*** Record extracts ***

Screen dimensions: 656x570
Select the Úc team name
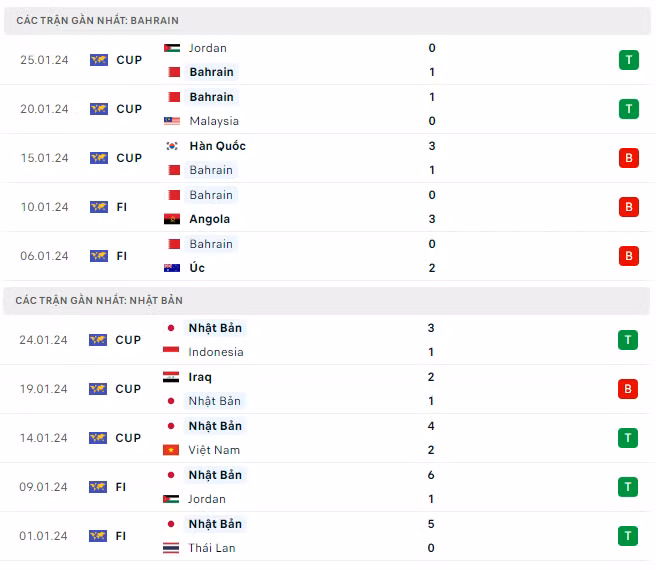point(197,268)
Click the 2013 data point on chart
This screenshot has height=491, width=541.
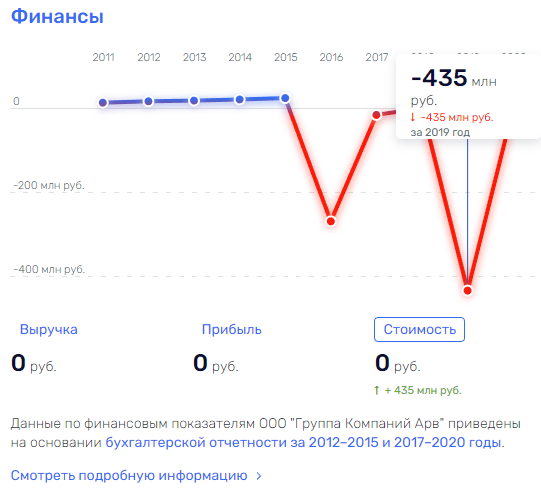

*** End of Record extracts ***

▸ Requirement
Nothing but the lines from the one with "Click the 2013 data point on chart" through the last line of the records should appear in your answer, each exactly as written and without pictures.

▸ Solution to this problem
Click the 2013 data point on chart
This screenshot has height=491, width=541.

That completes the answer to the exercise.